Kendra Schaefer: Thank you. So good to be here as always.

Kaiser: Well, before we get into the data set itself, there’s the very reason it exists in the first place. And that is, of course, that it was mandatory to register these generative AI algorithms, as I mentioned just now. Folks interested in the AI regs and on their genesis can listen to the episode that you did on Sinica with Jeremy Daum, which was great. But for today, Kendra, can you give us a quick overview on where else in the world this type of regulation currently exists? Do we have something like this in the U.S.? Does the EU have something like this?

Kendra: No. And that’s why this data set is so interesting. And it’s also one of the reasons this data set is relatively unknown. I mean, where else in the world can you get a complete list of all of the different generative AI tools operating within the borders of a country?
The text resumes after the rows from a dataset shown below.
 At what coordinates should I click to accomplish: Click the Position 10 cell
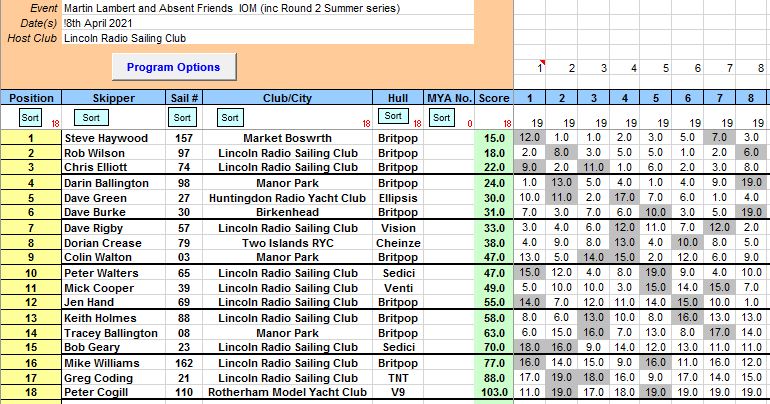31,272
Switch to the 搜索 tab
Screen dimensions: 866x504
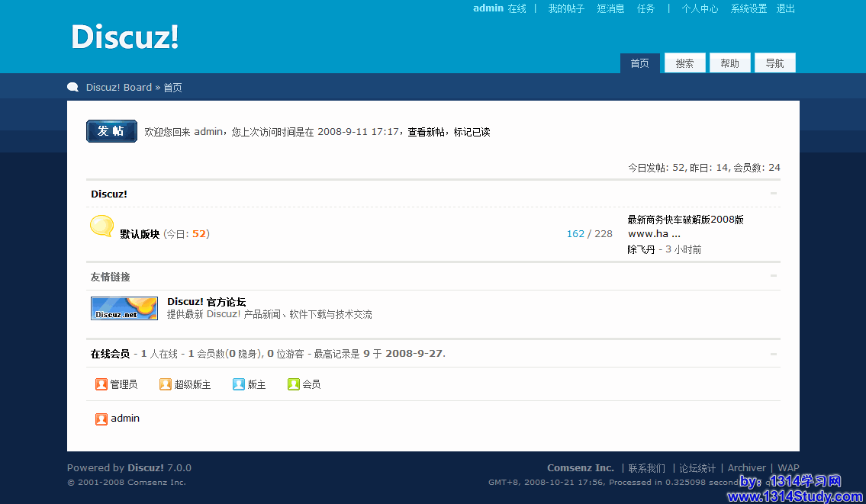(x=684, y=63)
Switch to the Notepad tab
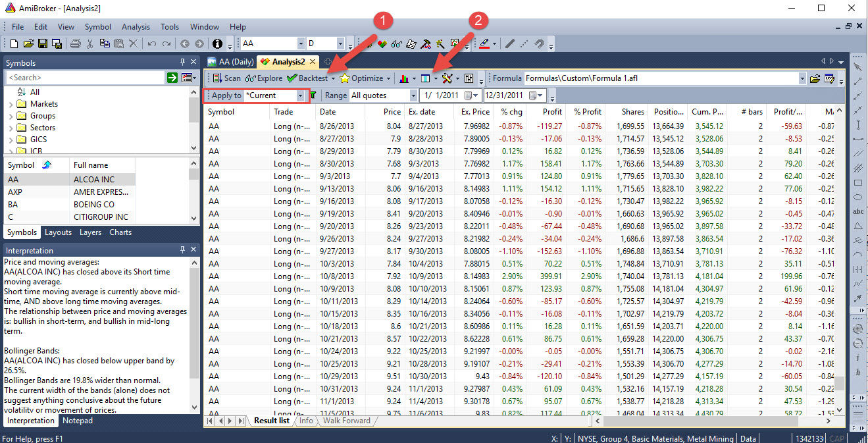 78,421
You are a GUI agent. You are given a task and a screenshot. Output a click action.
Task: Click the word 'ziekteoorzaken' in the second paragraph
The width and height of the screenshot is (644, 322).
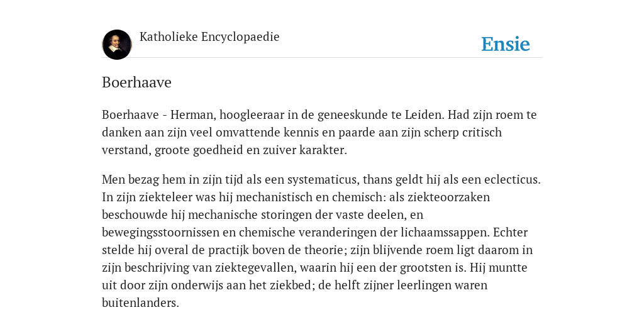coord(448,197)
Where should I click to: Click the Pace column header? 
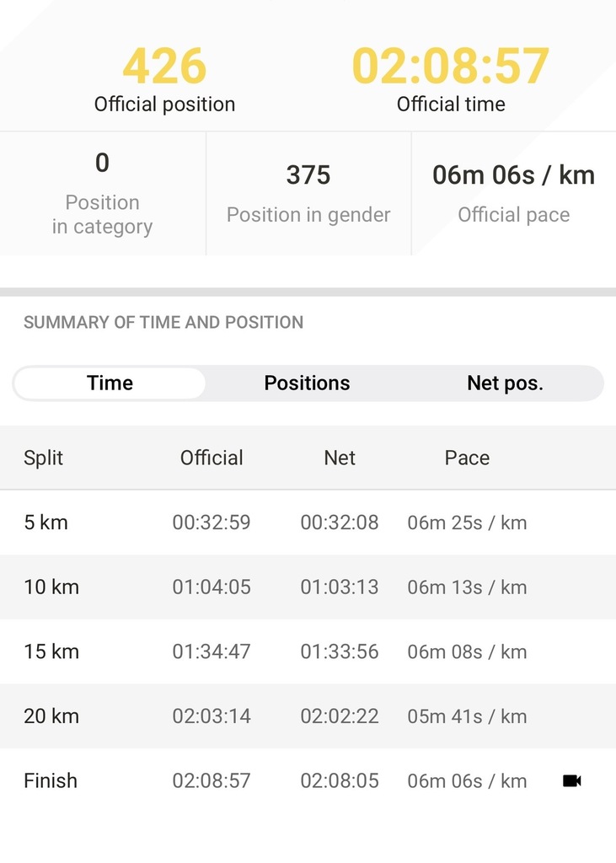467,458
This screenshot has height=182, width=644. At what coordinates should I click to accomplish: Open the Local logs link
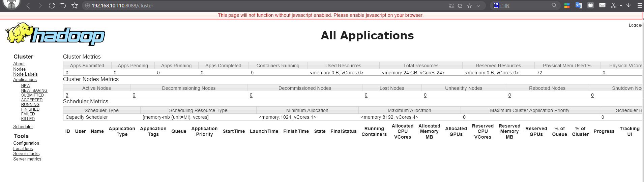coord(23,149)
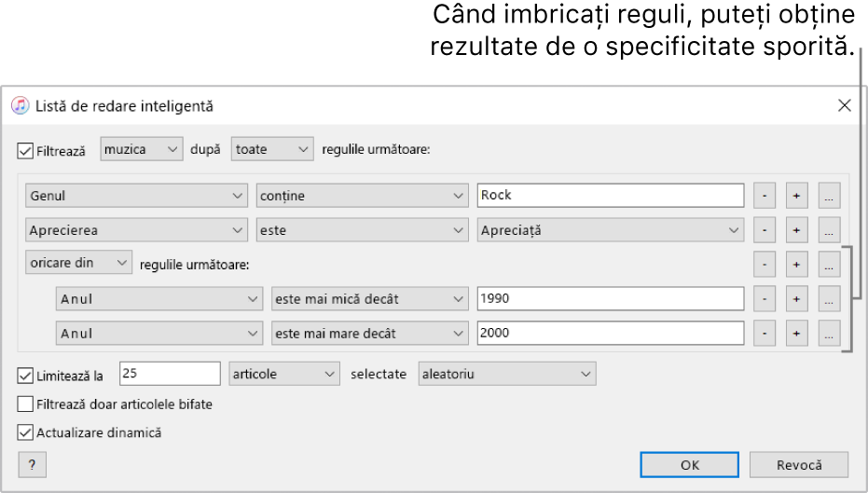868x493 pixels.
Task: Open the 'muzica' media type dropdown
Action: (141, 149)
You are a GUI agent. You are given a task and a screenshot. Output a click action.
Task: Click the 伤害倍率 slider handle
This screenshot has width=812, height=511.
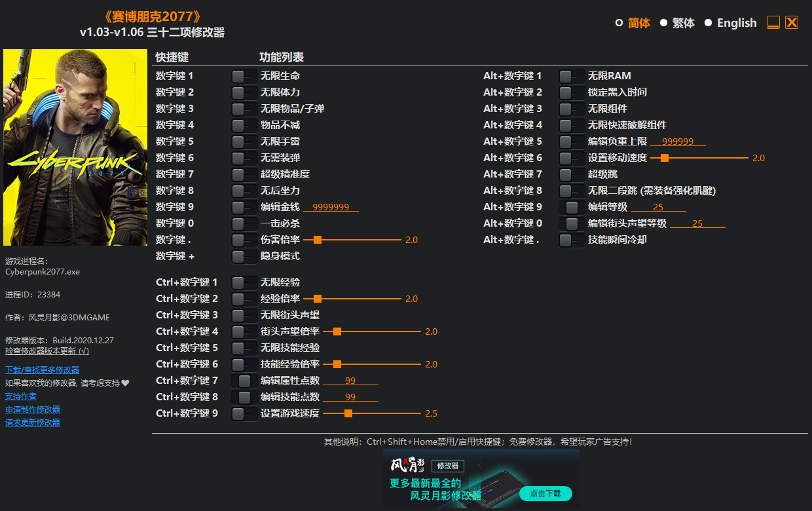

Now, there are some caveats about what’s actually on the list and what’s actually not on the list. But this is incredibly unique. It’s not just unique for the era. It’s unique globally. The U.S. does not require generative AI tools to register with the state, obviously. And Europe, even though they do regulate algorithms quite heavily, they haven’t, certainly not this heavily, and they haven’t taken this tactic, where they require companies to kind of file with a regulator for any tool that is interacting with the general public.